Держа пленника в вытянутой левой руке, правой он провел в воздухе перед его застывшей в печальном ожидании мордой круг, потом овал, после – ромб, а затем – быстро и резко – на голову хрипло пискнувшего царевича обрушился целый учебник геометрии для спецшкол, сопровождаемый торопливым и сбивчивым бормотанием. Сенька не удивилась бы, если бы вдруг разобрала что-нибудь вроде "…сумма квадратов диагоналей параллелограмма равна сумме квадратов его сторон…".

Маг замолк, дочитав заклинание до конца, и взмахнул энергично свободной рукой. Из пальцев его праздничным фейерверком выстрелил сноп розовых искр и окутал, как полкило сахарной ваты, многострадального царевича.

– …Тамам! – торжествующим выкриком замкнул Адалет заклинание, разжал пальцы и проворно отскочил на несколько шагов назад – то ли чтобы вернувшийся в человеческое тело Иван не задел его, то ли чтобы дать себе фору в случае непредвиденных осложнений.

Не думавшая, не гадавшая и уж точно никак не ожидавшая такой развязки лягушка перекувыркнулась в воздухе и упала в чахлую растительность, за неимением лучшего именуемую здесь травой…

Да так и осталась лягушкой.

– Скоро? – вопросительно покосилась на мага Серафима.

– Э-э-э… – с готовностью сообщил тот.

– Вань?.. – тревожно потянулась к квакушке – или квакуну? – царевна, но Адалет опередил ее.

– Погоди, не трогай, – преградил он ей дорогу. – Сейчас я всё исправлю. Непонятно, почему не сработало это заклинание… хм… загадочный феномен… но это пустяк… есть и другое… не менее действенное… сейчас-сейчас… сейчас…

И не успела Сенька вымолвить ни слова, как на голову бедного ее супруга снова обрушилось похожее геометрическое шоу со световыми эффектами.

Но только на это раз волшебство подействовало.

И на истоптанной мокрой полянке под ногами опешивших людей во всю длину растянулся…

– Тритон?..

– Геккон?..

– Нет, только не геккон… Я бы скорее сказал… сцинк?.. – пробормотал чародей и поспешно отступил еще на пару шагов под убийственным взглядом супруги заколдованного.

– Сцинк, – кровожадно прищурившись, повторила она, и сократила расстояние между ними на выигранные было магом два шага.

Адалет умиротворяющее вскинул навстречу ей пухлые ладошки, но выглядело это так, словно защититься он хотел гораздо больше, нежели вернуть мир и согласие.

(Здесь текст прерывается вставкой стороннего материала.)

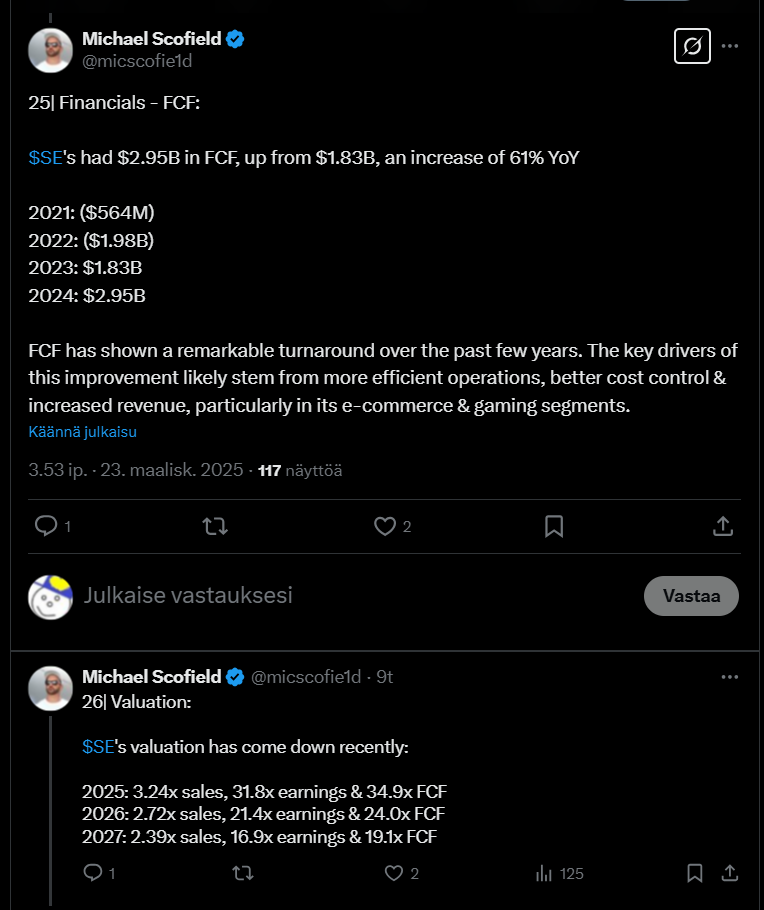Click the Käännä julkaisu translate link
This screenshot has height=910, width=764.
click(82, 432)
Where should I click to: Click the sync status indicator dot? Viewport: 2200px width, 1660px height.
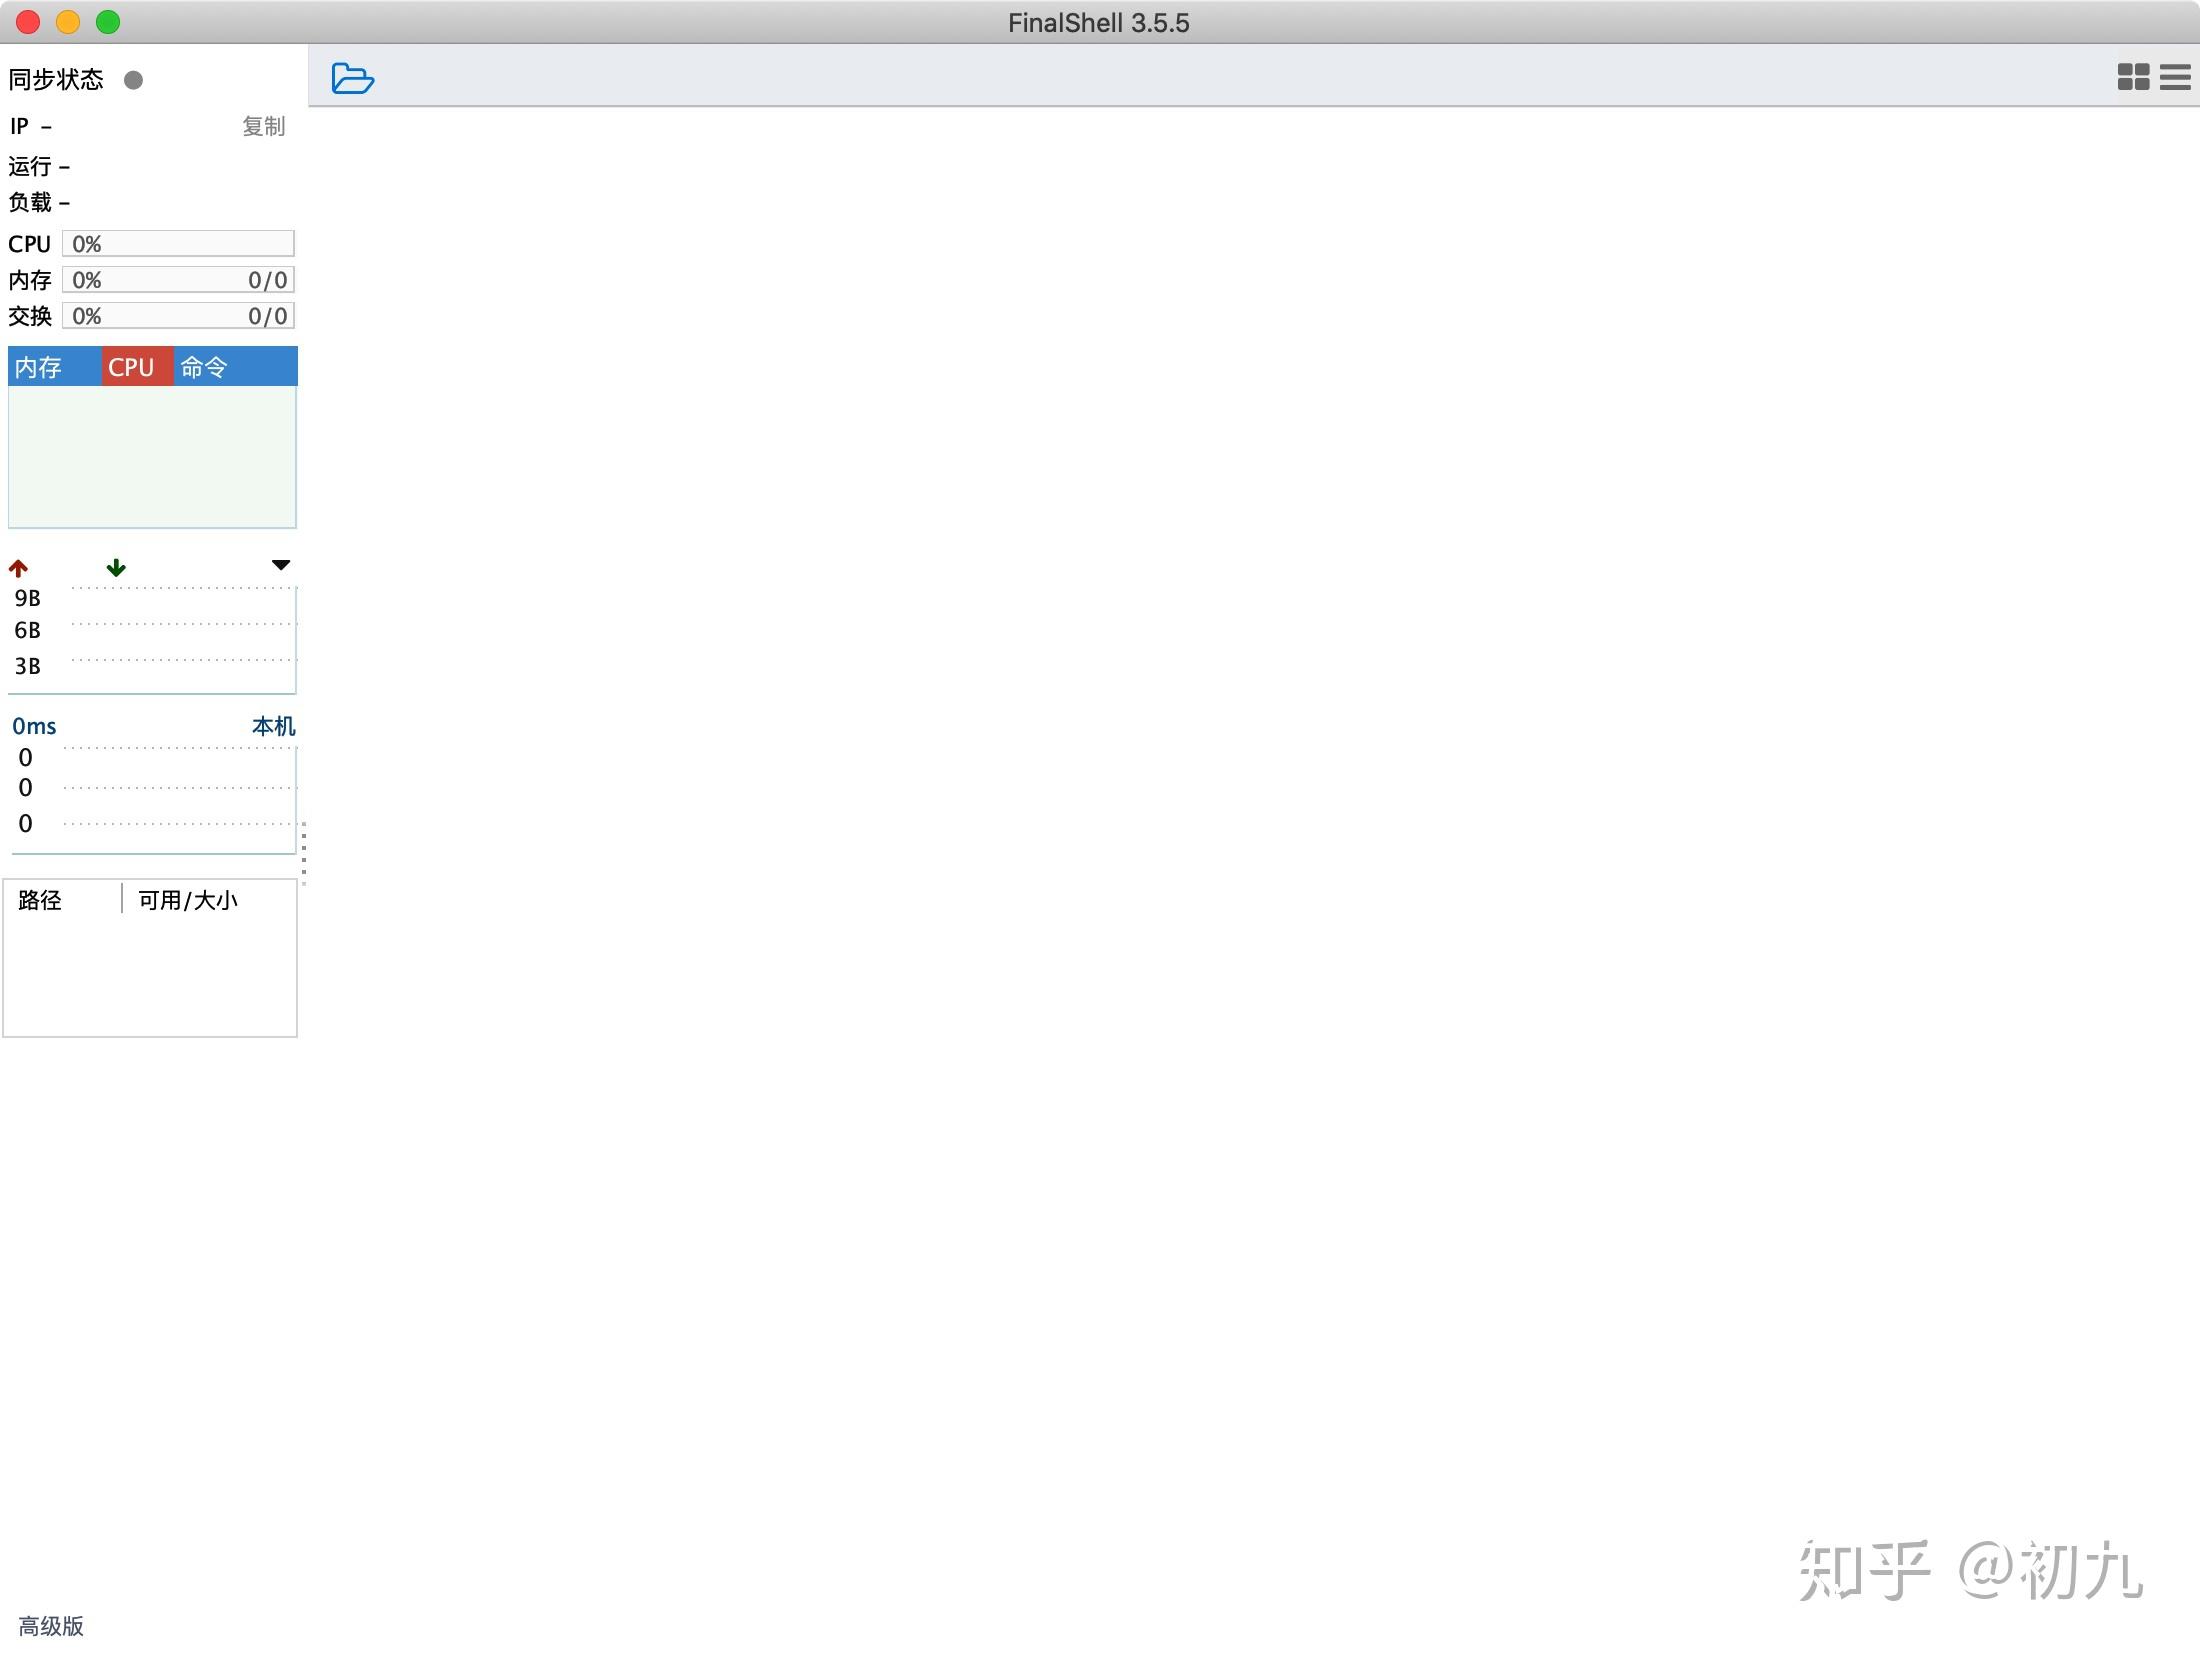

– Сцинк, – потянулись руки царевны то ли к кафтану, то ли к горлу растерявшегося чародея.

– Погоди, погоди, девица… – торопливо отступил еще на шаг Адалет. – Погоди… Не может быть, чтобы я запамятова… в смысле, не смог заставить работать эти два заклинания… подряд… Но есть ведь еще одно! Ты, самое главное, не волнуйся и не переживай. Полминуты – и юный царский сын снова окажется в твоих объятьях!

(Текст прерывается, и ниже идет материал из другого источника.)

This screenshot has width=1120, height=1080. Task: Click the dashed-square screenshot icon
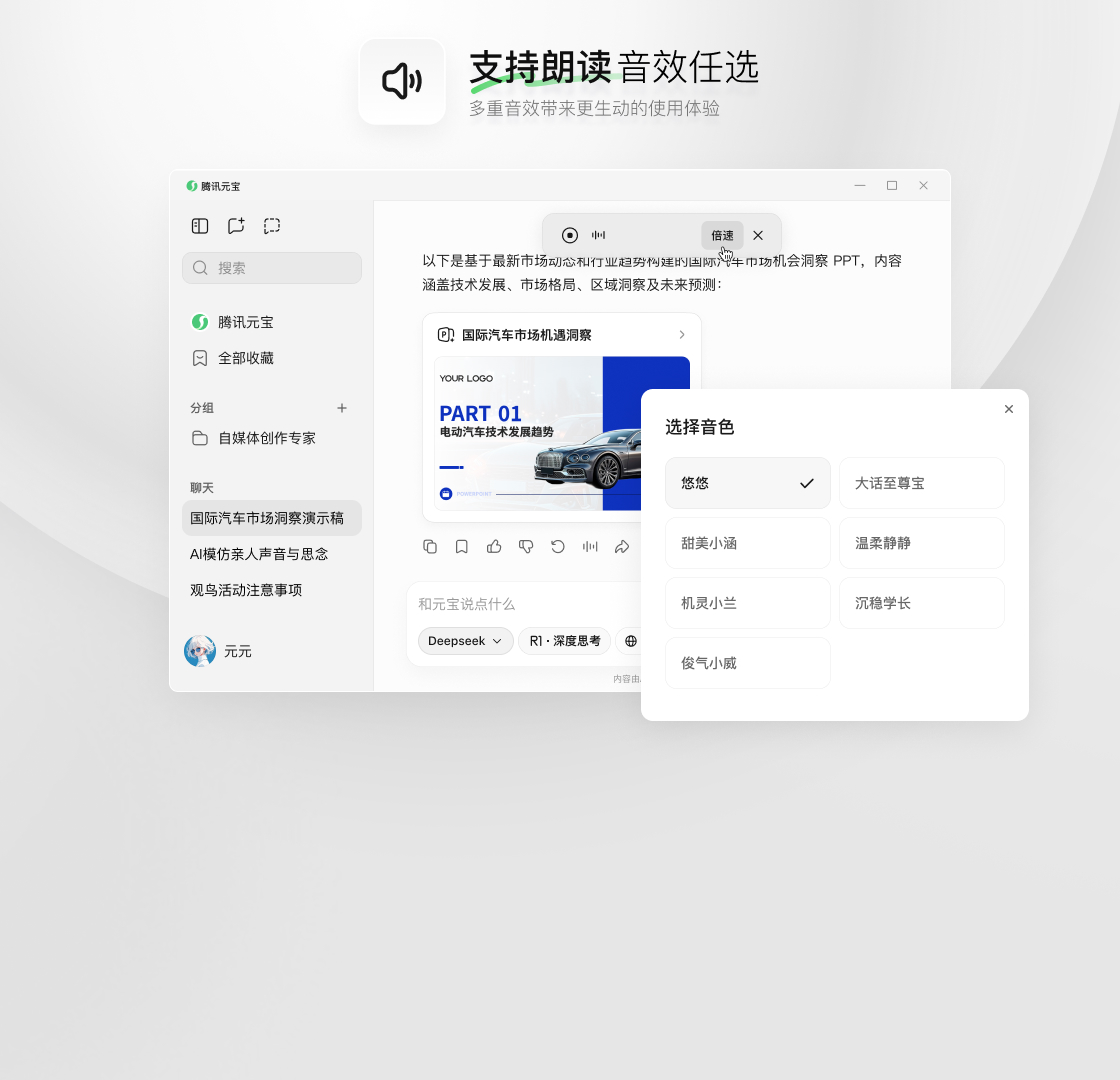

– Время пошло, – запрудила поток красноречия кудесника Серафима одним взглядом, и он принялся торопливо колдовать, не сводя взора с царевны, сжимающей рукоятку метательного ножа.

Третье заклинание сработало определенно.

Иначе ящерка так и осталась бы ящеркой, и не превратилась бы в змею.

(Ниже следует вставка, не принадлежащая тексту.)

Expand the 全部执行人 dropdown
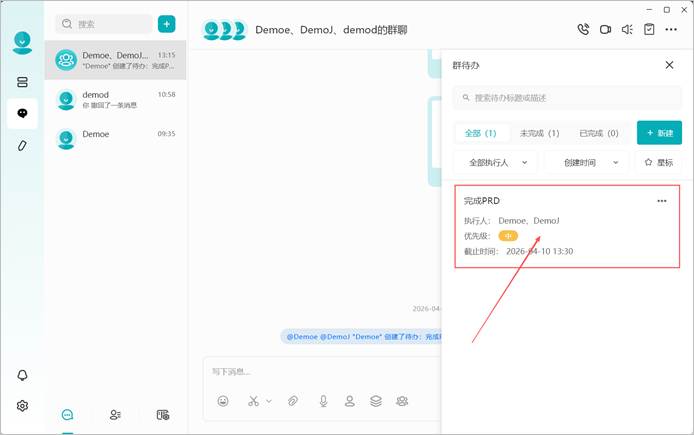 (x=496, y=162)
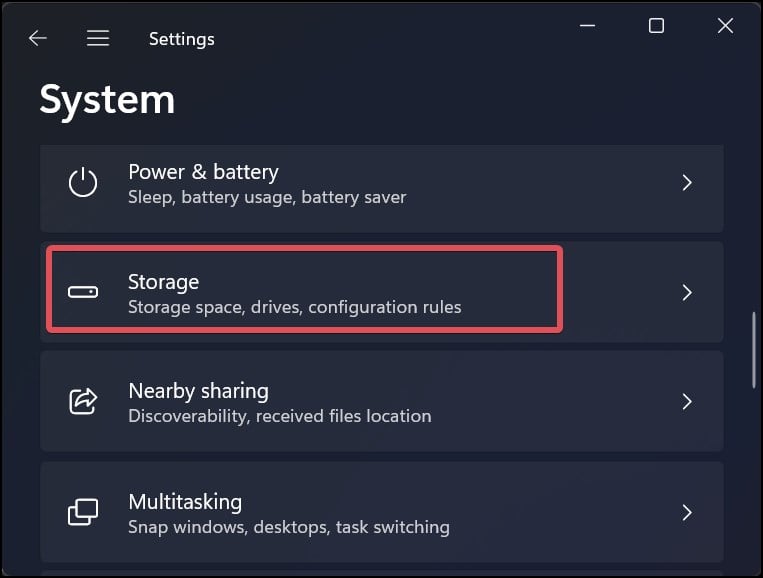
Task: Click the vertical scrollbar thumb
Action: [x=755, y=350]
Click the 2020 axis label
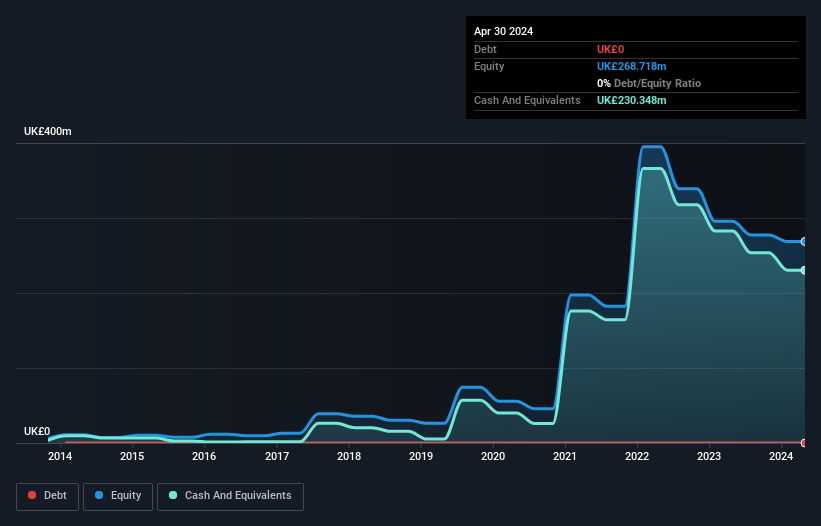Image resolution: width=821 pixels, height=526 pixels. tap(493, 456)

– У…ужик… п…получился… – тупо таращась на грязно-черный шланг, изо всех сил старающийся отыскать у себя ноги, с трудом выдавил Адалет.

Но перевел взгляд на Сеньку, и бойкость речи вернулась к нему мгновенно.

– Нет! Не делай этого! Оставь нож в покое! Я всё понял! Я всё исправлю! Есть еще одно заклинание, самое страшное, но оно дает сто сорок пять процентов успеха!.. Сто семьдесят восемь с половиной, если исполнено по правилам! И это еще не начиная!.. Если не подействует и оно, то не подействует вообще ничего!

Серафима подкинула нож, перехватила его за лезвие и сосредоточенно уставилась на тучную фигурку мага-хранителя, словно выбирая, где бы сподручней нарисовать мишень.

– Это должно было меня обнадежить? – нейтральным тоном поинтересовалась она.

– Э-э-э… Да? – нерешительно предположил маг.

Если бы взглядом можно было прожигать не только в переносном смысле, от незадачливого чародея сейчас остался бы один воротник.